##### Data entries #####

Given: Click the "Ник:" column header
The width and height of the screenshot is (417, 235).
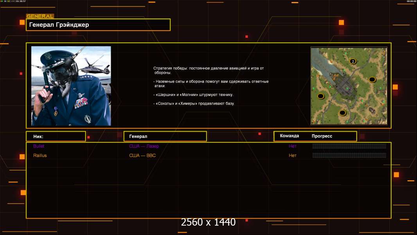Looking at the screenshot, I should 56,136.
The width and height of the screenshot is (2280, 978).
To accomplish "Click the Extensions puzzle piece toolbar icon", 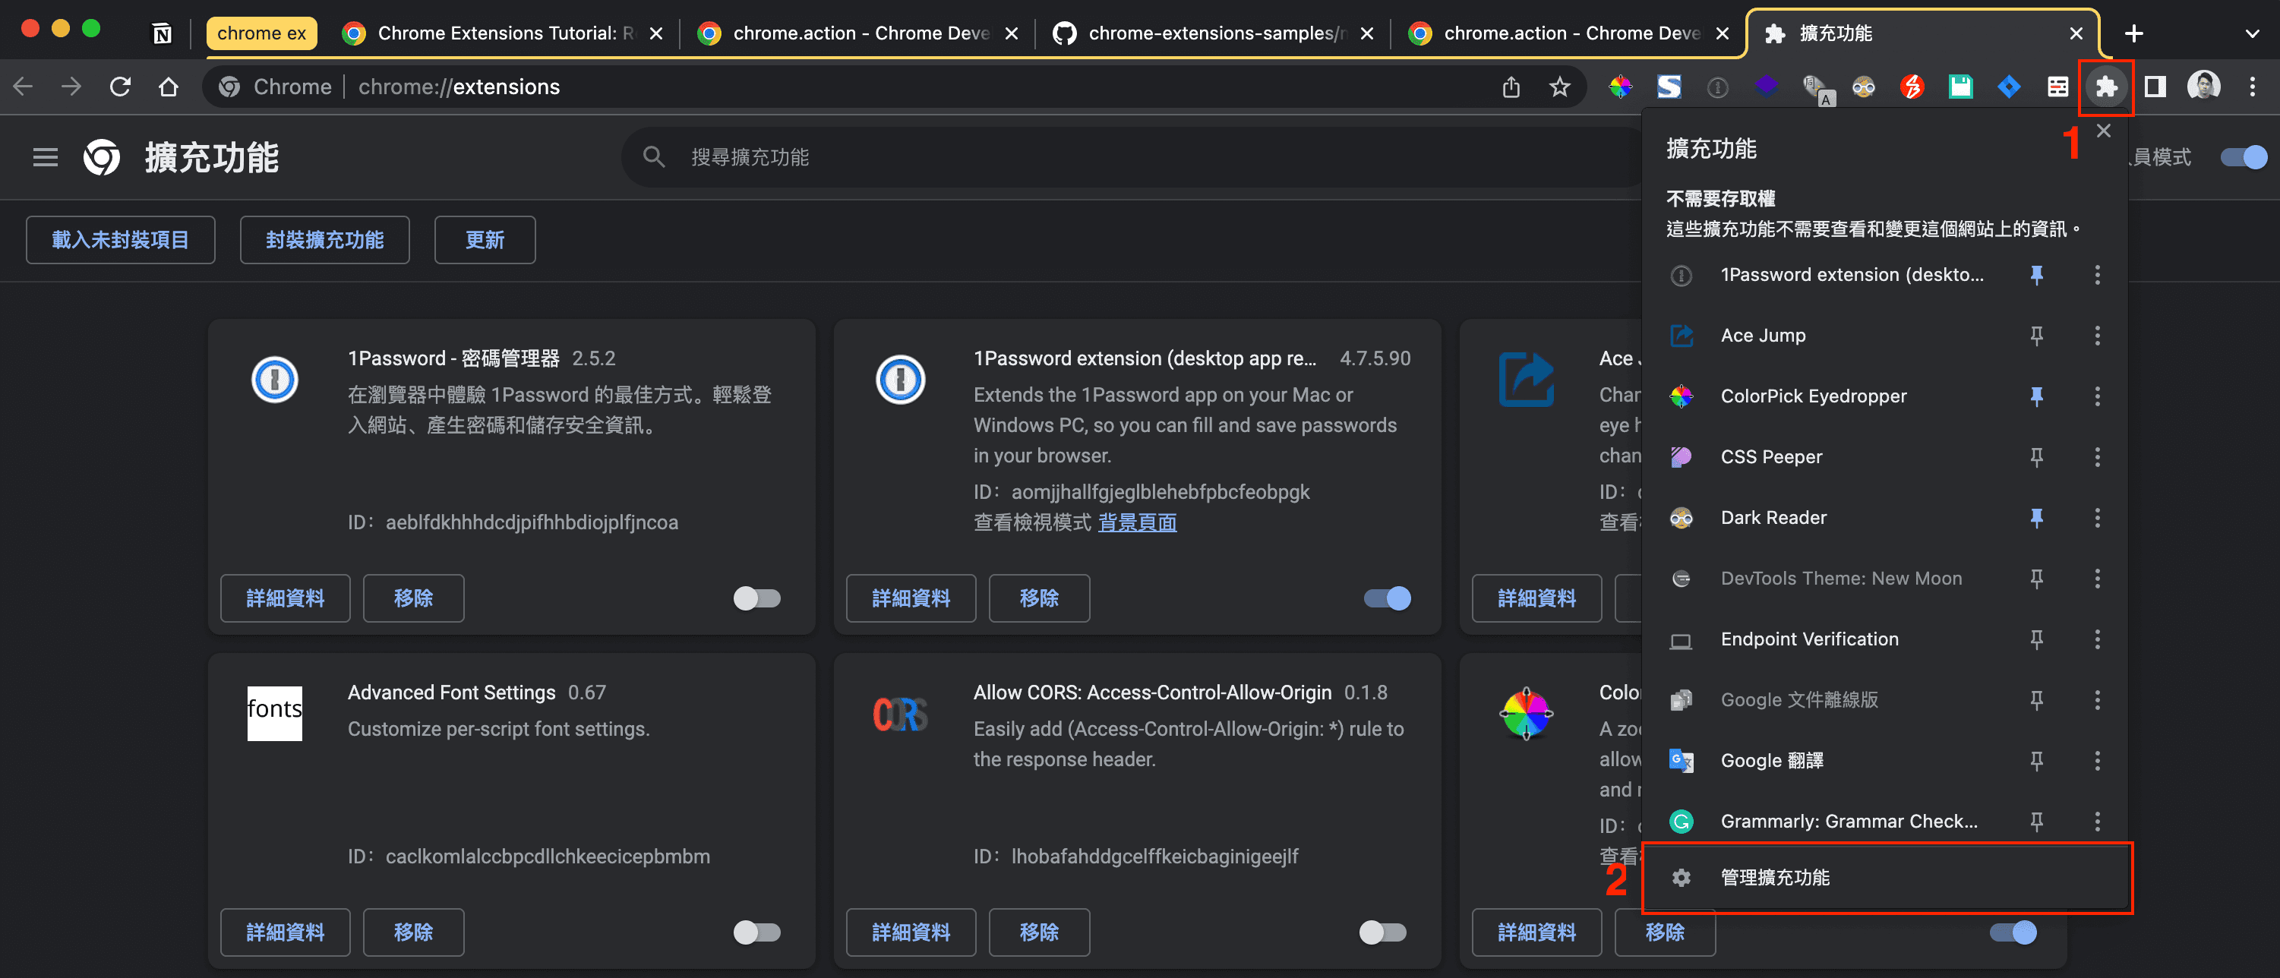I will tap(2106, 87).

#####

§ Aim
Tally the lines of the records above that contain the string "width", treating uppercase and lowercase as distinct. Give only the number.

§ Task answer
2